Goat Song, I don't think I have seen them. I have mostly banties and they are so sweet and cute. I just had some chickies hatch about two months ago and I can't sell a single one of them. I have always loved chickens soooo much. Before I got goats chickens were my whole world and were the only things I thought about.  I could just never do it. I could cut a goats jugular or shoot it with a gun no prob even if I had bottle raised it but I could not kill a chicken even if it was not friendly or cute. I'm strange I guess :scratch:


----------



## luvmyherd (Apr 9, 2011)

I do not think we are gruesome. I find it gruesome and disgusting to eat meat from a factory raised (abused) animal, all wrapped up neatly in plastic so we can pretend it was never alive. That is enough to make me a vegetarian.
And Cornish Crosses will die young if you do not butcher them. They are not bred for survival. We have had them get so fat they cannot walk.
We all have our soft spots and weaknesses.


----------



## Goat Song (May 4, 2011)

luvmyherd said:


> I do not think we are gruesome. I find it gruesome and disgusting to eat meat from a factory raised (abused) animal, all wrapped up neatly in plastic so we can pretend it was never alive. That is enough to make me a vegetarian.
> And Cornish Crosses will die young if you do not butcher them. They are not bred for survival. We have had them get so fat they cannot walk.
> We all have our soft spots and weaknesses.


Agreed. :thumb:


----------



## Di (Jan 29, 2008)

I'm glad you got a job you like. Just remember, they pay you as contracted worker because they don't want to have to make the tax payments to the Feds. It doesn't mean you get to keep that money, they will give you a 1099 for the years wages, you will have to include that in your tax return. You may not have earned enough to have to pay Federal taxes, but you will have to pay the social security part, which will be more since you are "contract", and any state taxes. Also, I don't know for sure, but, as a contract worker you may not be eligible for unemployment benefits.

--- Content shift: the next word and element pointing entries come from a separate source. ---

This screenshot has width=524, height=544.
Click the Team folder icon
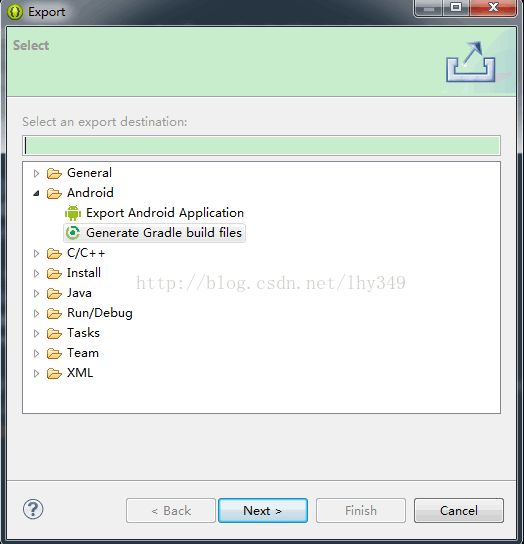pyautogui.click(x=54, y=354)
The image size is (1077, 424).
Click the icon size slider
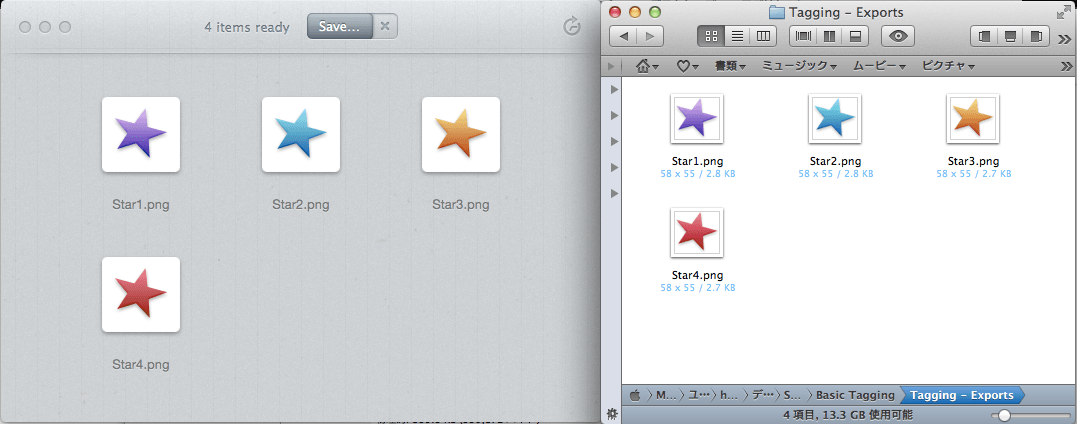click(1004, 414)
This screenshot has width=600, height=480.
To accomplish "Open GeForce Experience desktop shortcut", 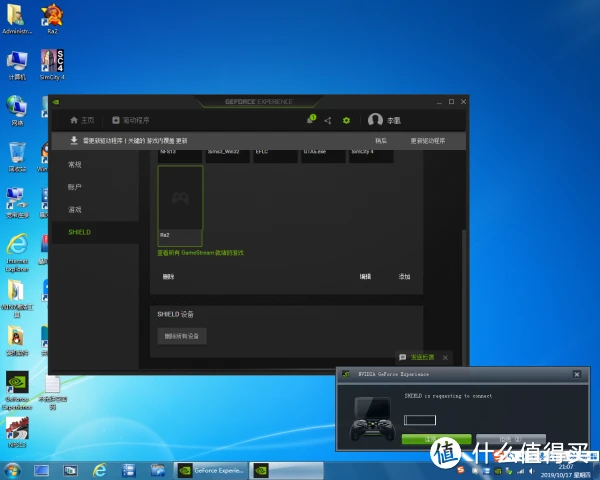I will coord(17,387).
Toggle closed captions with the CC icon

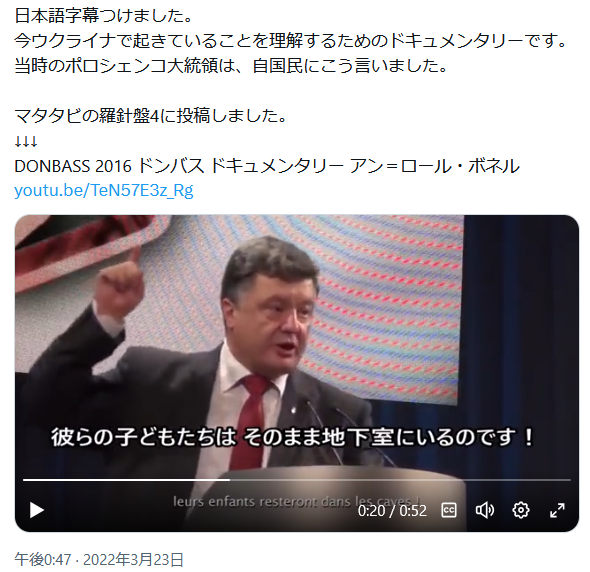(x=449, y=510)
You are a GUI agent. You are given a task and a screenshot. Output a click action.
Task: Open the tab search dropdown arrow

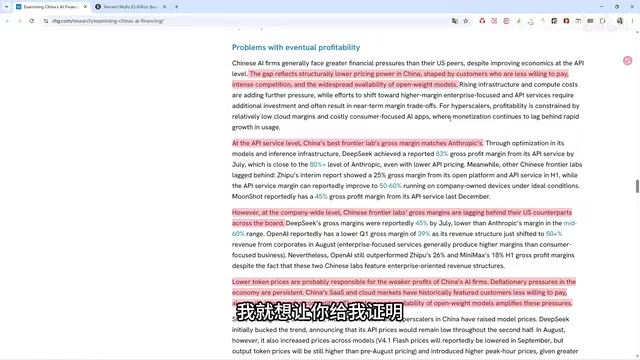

I just had to make a huge quarterly tax payment...both for our employees and us...I keep that money available because I know it's not my money...but it hurts anyway...ouch!


----------



## Goat Song (May 4, 2011)

^Oh that's interesting to know... Thanks for the input, I appreciate it!

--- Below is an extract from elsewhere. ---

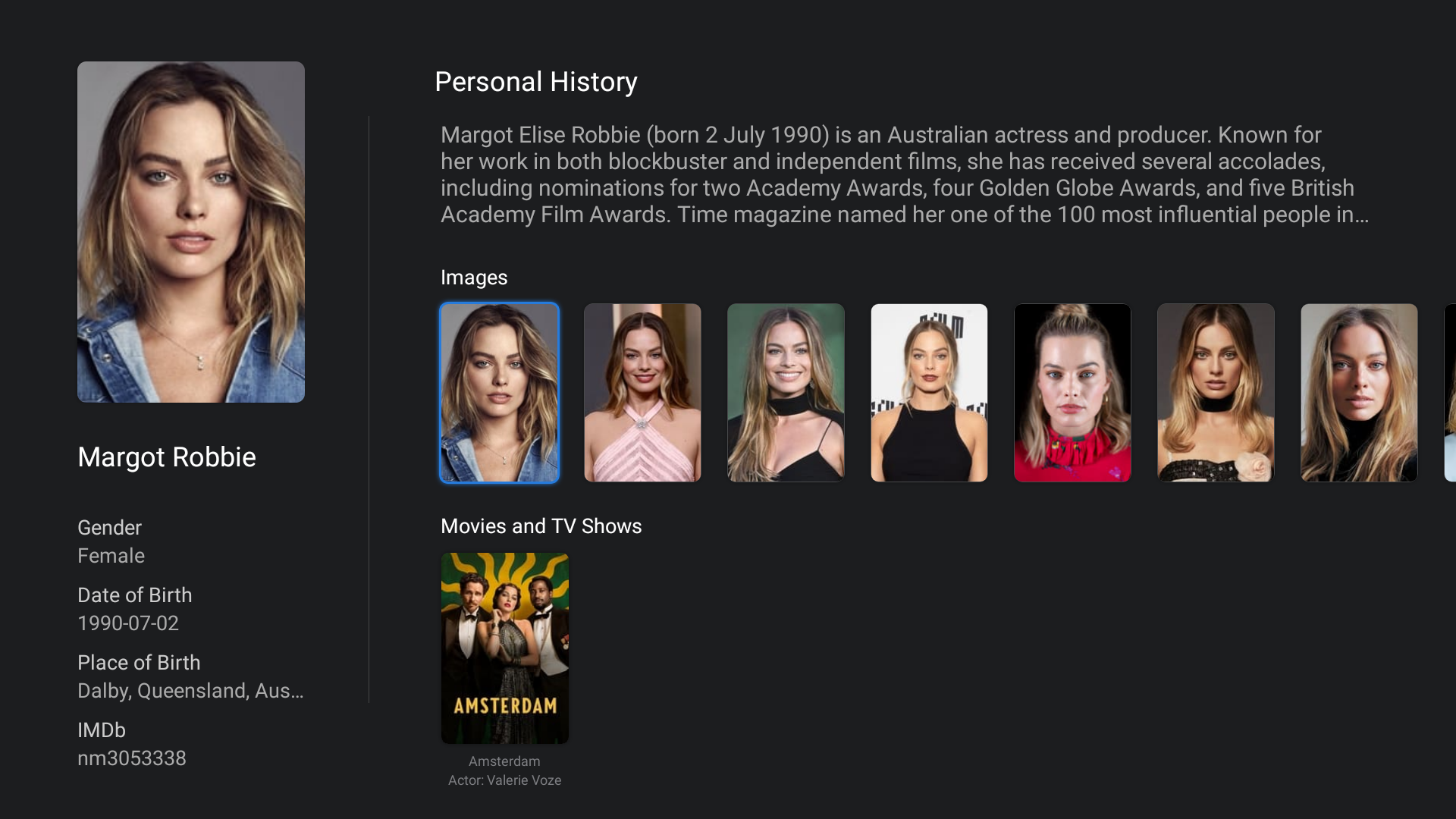This screenshot has height=819, width=1456.
Task: Expand the truncated Place of Birth value
Action: coord(190,691)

I'm still enjoying the "work", although it is very exhausting and I come home numb everyday from working so many hours in ice water. The part that is NOT going good however, is the other employees. Ai yi yi! There is a lot of swearing, bad language, and inappropriate jokes/comments!! :shocked:  So while I'm happy with the job itself, I may have to accept the other job offer I had (which is working at a small shop in town), just so I don't have to be in the midst of that. The main reason I don't want to leave though, is just to prove to the employees that I'm just as capable at the job as they are (yes, I'm stubborn)! They're giving me the cold shoulder because I'm new, and because I wear a skirt to work. I may not be as fast as the folks who have been there for 7 years, but I'm steady. They're all predicting that I won't last two weeks, and I'm afraid they might be right, since I can't stand listening to all the bad language! :sigh: The boss spoke to them about watching what they say, but their only remark was that I should get earplugs. Phooey. :sigh:


----------



## freedomstarfarm (Mar 25, 2011)

That is too bad that the other people working there are like that! It is hard to work in a unfriendly or rude/vulger environment.


----------



## Willow (Jun 12, 2011)

Sounds like a negative environment. You shouldn't have to put up with bad language and gutter talk. It really wears on you. I would say you deserve better. I understand the stubborn part but self-respect may make it necessary to find a better atmosphere.


----------